Notifications You must be signed in to change notification settings

Mascerade/supervised-product-matching

Repository files navigation

Product Matching Neural Network

This project aims to create a model using CharacterBERT (and added Transformers in some models) that is able to classify two product titles as representing the same entity or not. This project train a model to specifically discern between electronics titles.

Example 1:

Title 1: ASUS VivoBook Thin and Lightweight FHD WideView Laptop, 8th Gen Intel Core i5-8250U, 8GB DDR4 RAM, 128GB SSD+1TB HDD, USB Type-C, NanoEdge, Fingerprint Reader, Windows 10 - F510UA-AH55

Title 2: ASUS Laptop 15.6, Intel Core i5-8250U 1.6GHz, Intel HD, 1TB HDD + 128GB SSD, 8GB RAM, F510UA-AH55

Using these two titles, the model should output a 1

Example 2:

Title 1: AMD Ryzen 5 5600X 6-core, 12-Thread Unlocked Desktop Processor with Wraith Stealth Cooler

Title 2: AMD Ryzen 7 5800X 8-Core 3.8 GHz Socket AM4 105W 100-100000063WOF Desktop Processor

Using these two titles, the model should output a 0

Project Overview

data/base contains data that is going to be transformed into training data.
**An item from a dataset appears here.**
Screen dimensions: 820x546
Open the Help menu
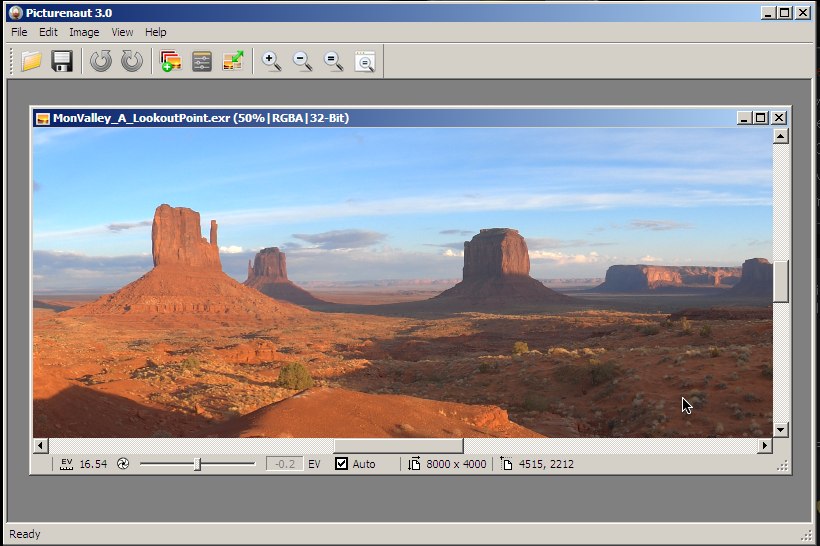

data/train contains data used to actually train.

data/test contains data used to validate the models trained.

torch_train_model.py is where to train the model.

test_model.py allows you to use the validation script on a specific model.
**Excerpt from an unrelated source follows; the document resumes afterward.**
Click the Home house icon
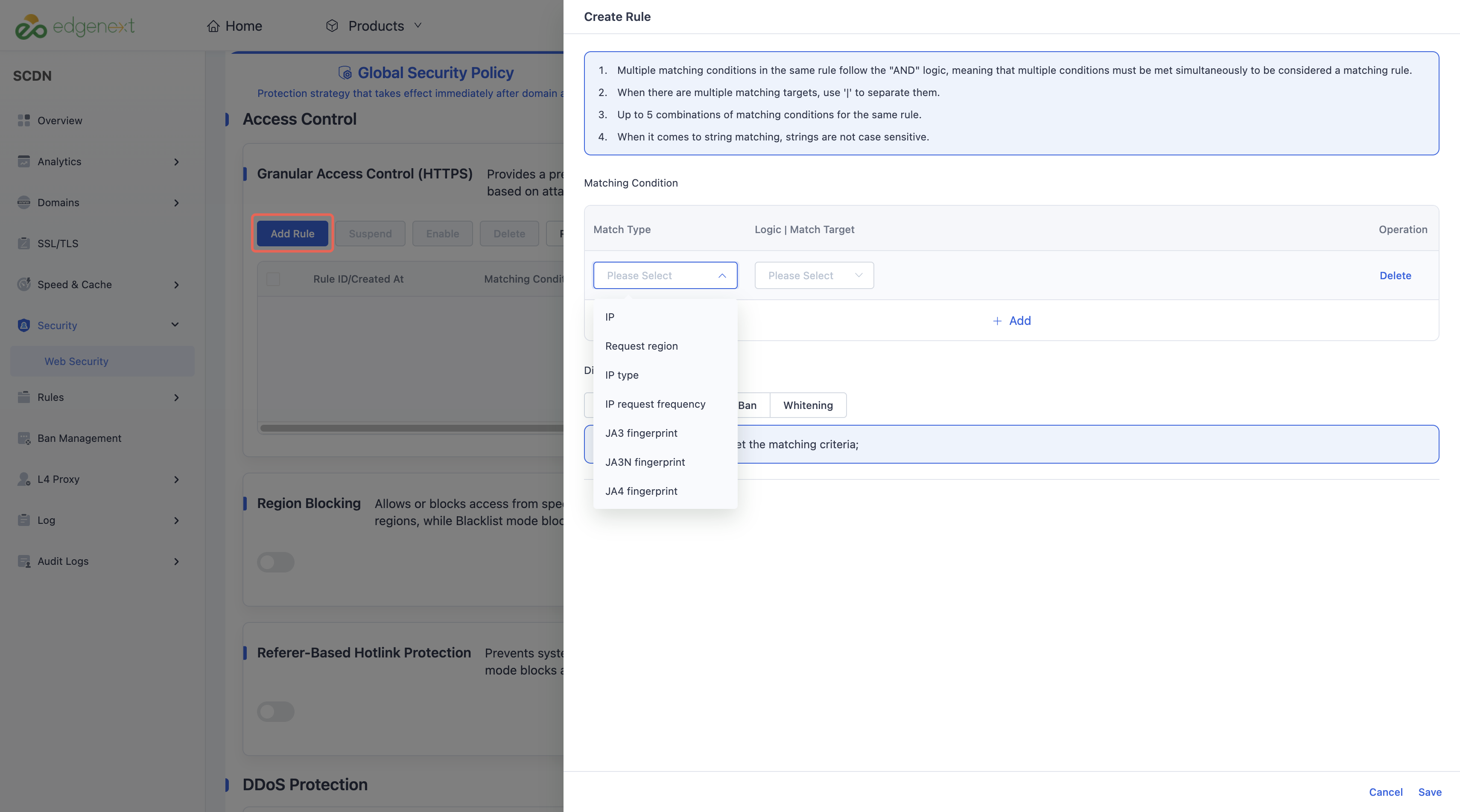 (x=213, y=26)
create_data.py uses functions under src/data_creation to transform data found in base

The supervised_product_matching directory contains code associated with the model.

The src directory are the functions that create data.
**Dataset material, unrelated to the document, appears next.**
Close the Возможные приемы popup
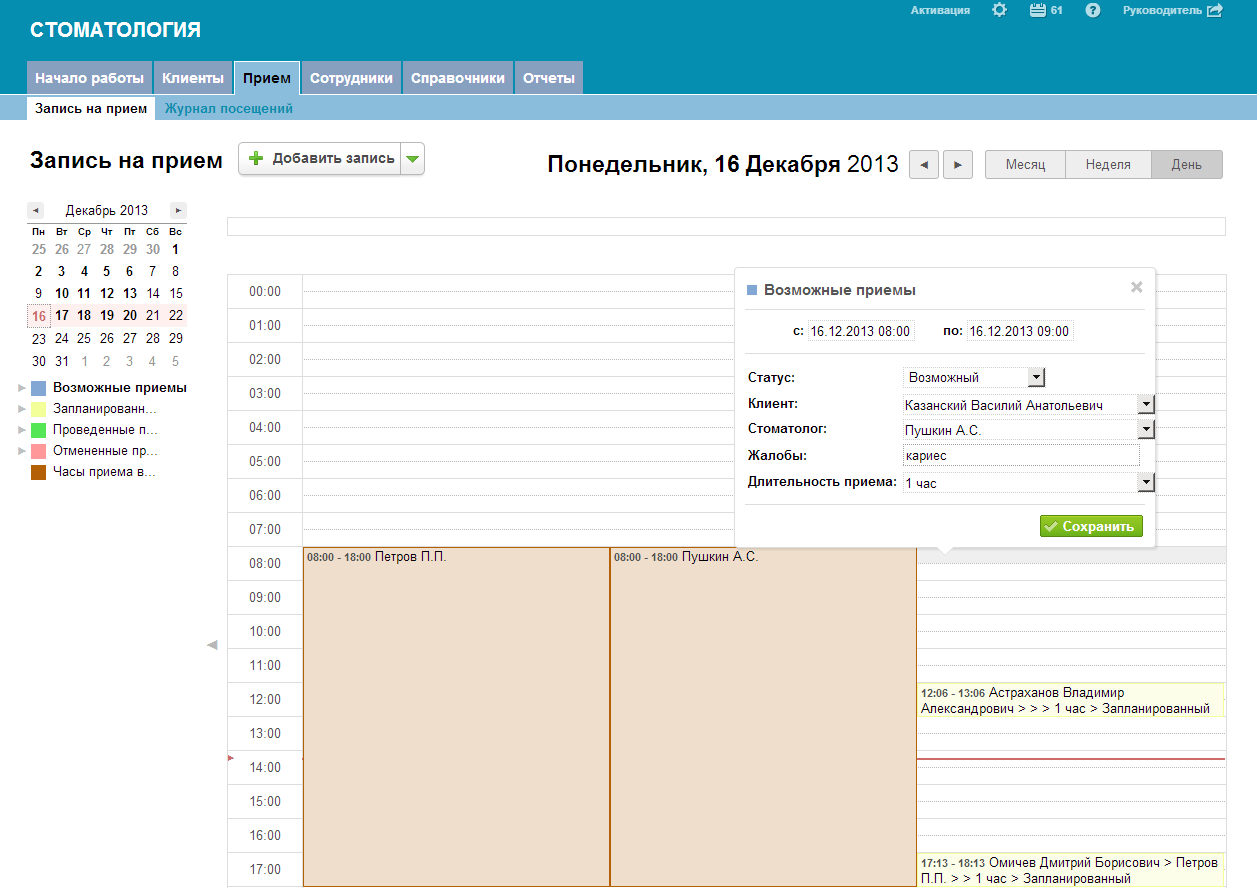Screen dimensions: 1257x888 click(x=1136, y=287)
The models directory contains the different models trained so far and also the fastText model (if you want to use the ).

The src/data_scrapers directory contains scripts to scrape data for creating training data.

The pretrained-models directory is where the user should put the bert and character_bert models.

  • The CharacterBERT model can be downloaded using the author's repository here
  • The BERT model can be downloaded using HuggingFace Transformers

The Data

All the data can be found in the repository's latest release.

Source Code (Under src)

The data_creation directory contains scripts that transforms data in base into usable training data.

The data_scrapers directory uses web scraping scripts to get raw data (like product titles for laptops off of different retailers) to be processed into training data.

common.py and data_preprocessing.py are functions used throughout the other scripts

Package (Under supervised_product_matching)

The model_architectures directory contains different neural network architectures to use for training (all written using pytorch). They include:

  • BERT
  • CharacterBERT
  • CharacterBERT with my custom Transformer added on top
  • CharacterBERT that concatenates word embeddings together as opposed to adding and averaging

config.py just contains variables needed to define the model architectures.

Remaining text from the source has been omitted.